* TEKS BACAAN *
■ ■ ■ ■ ■

Memang dalam rangka pengembangan idea-idea, wacana-wacana, konseptualisasi dan praksis aktivitas berkenaan dengan perjuangan itu tak lah mungkin dalam dinamikanya merupakan sesuatu yang sempurna (perfect), meski begitu tetap saja harus ada yang terus melakukannya, diniatkanlah itu sebagai suatu gerakan yang harus dilakukan dengan segala kemampuan maksimal dan coba dioptimalisasikan, sehingga dapat menjadi ajang transformasi wawasan dan pengetahuan baik bagi diri sendiri juga masyarakat. Dan jika proses yang terjadi mencapai kesuksesan, tentunya merupakan kebahagiaan dan kedepan akan menjadi….meminjam bahasa hukum yakni yuriprudensi bagi kawan-kawan generasi yang lahir kemudian untuk terus melanjutkannya, tentunya dengan improvisasi ekspresi dan modifikasi pola dan keterpaduan sistem sebagai respon apresiatif terhadap dinamika zaman, sehingga selalu up to date.
Akhirnya, bagi yang masih pingin bergerak dan selalu melakukan gerakan, ‘Mungkin apa yang kita ideakan, fikirkan, konseptualisasikan dan yang kita perbuat saat ini, kita anggap suatu hal yang biasa-biasa saja. Namun, bisa jadi, semua itu menjadi suatu hal yang fenomenal dan insipirasi bagi generasi di masa hadapan.’

Red_Roodee de Gentille
site : redroodee.blogspot.com
e-mail : red_roodee@yahoo.com

Seputar Keyakinan

Seputar Keyakinan

Di suatu hari yang indah. Di suatu warung kopi, dua orang teman saya sedang berdialog tentang claim kebenaran atau yang lebih nyentrik dikenal dengan the claim of truth.

■ ■ ■ ■ ■

(Entri data tersimpan)
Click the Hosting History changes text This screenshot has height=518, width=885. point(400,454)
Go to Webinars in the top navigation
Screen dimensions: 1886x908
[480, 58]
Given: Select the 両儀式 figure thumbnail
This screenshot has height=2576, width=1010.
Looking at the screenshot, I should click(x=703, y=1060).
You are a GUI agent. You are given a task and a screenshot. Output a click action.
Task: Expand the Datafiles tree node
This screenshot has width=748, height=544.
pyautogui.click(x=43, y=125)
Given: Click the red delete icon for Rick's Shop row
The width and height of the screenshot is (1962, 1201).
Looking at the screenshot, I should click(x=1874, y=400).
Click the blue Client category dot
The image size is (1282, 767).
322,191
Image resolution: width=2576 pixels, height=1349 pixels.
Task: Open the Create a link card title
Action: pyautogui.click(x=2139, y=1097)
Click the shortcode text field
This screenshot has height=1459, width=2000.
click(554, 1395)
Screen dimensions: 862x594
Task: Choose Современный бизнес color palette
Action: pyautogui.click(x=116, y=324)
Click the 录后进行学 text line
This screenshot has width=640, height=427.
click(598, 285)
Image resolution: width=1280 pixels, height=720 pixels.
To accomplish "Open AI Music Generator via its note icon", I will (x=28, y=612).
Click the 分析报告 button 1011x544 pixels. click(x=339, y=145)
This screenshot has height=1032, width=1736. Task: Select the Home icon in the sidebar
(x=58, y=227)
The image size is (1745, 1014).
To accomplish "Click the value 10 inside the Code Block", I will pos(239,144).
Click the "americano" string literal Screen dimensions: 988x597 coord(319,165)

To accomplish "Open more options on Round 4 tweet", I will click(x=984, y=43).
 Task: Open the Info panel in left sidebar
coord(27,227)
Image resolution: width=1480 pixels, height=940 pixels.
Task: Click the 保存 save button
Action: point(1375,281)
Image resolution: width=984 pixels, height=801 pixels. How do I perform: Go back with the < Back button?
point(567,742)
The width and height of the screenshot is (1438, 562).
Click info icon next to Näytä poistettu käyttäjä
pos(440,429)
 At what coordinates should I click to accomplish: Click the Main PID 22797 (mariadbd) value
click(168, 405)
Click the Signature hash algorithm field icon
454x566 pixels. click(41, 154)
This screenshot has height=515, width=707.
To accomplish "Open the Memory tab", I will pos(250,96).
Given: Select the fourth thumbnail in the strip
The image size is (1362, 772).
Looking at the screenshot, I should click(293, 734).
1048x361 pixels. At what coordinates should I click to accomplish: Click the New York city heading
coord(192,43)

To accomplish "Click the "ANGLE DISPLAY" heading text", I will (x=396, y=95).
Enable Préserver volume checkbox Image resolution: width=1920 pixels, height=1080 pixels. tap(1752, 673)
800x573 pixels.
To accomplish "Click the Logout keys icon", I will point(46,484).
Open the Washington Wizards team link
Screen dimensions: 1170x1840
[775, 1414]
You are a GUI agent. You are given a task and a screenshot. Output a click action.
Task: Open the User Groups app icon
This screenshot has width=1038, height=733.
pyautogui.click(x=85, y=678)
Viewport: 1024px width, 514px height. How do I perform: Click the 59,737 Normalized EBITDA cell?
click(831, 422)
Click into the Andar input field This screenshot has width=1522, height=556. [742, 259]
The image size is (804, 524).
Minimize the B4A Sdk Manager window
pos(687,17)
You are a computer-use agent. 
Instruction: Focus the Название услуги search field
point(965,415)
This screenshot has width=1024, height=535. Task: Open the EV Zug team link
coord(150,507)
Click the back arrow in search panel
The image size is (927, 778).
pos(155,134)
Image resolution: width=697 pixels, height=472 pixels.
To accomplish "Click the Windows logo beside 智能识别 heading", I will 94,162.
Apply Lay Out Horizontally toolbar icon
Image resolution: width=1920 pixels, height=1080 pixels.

■ ■ ■ ■ ■

* KETENTUAN TUGAS *
(a) Dalam teks bacaan, di mana dua orang teman saling berdialog tentang klaim kebenaran?
(b) Lanjutkan teks bacaan tentang dialog klaim kebenaran di warung kopi itu, mulai sesudah kalimat terakhirnya.

* KUNCI JAWABAN *
(a) Di suatu warung kopi.

(b)
Teman yang satu menyatakan bahwa harusnya hidup itu menghindari saling klaim agar tak terjadi lagi benturan-benturan karena saling membela panji kebenaran yang dalam beberapa kasus berakhir dengan memanggul panji kekerasan. Teman yang lain sepakat, namun ia tetap berujar...bahwa klaim tetap dibutuhkan dalam rangka menjaga komitmen dan konsistensi keyakinan. Jika semua sudah dianggap sama, untuk apa kita mesti memanggul suatu keyakinan dan tetap hidup didalamnya. Jika klaim sudah tidak ada, maka juga akan berbahaya, karena akan menghancurkan sendi-sendi keyakinan beragama.
Saya mendengarkan dengan seksama, menunggu giliran saya untuk berkata. Ketika sampai masa itu, saya kebingungan harus ngomong apa, ditengah kebingungan itu saya bergumam antara kedengaran dan tidak.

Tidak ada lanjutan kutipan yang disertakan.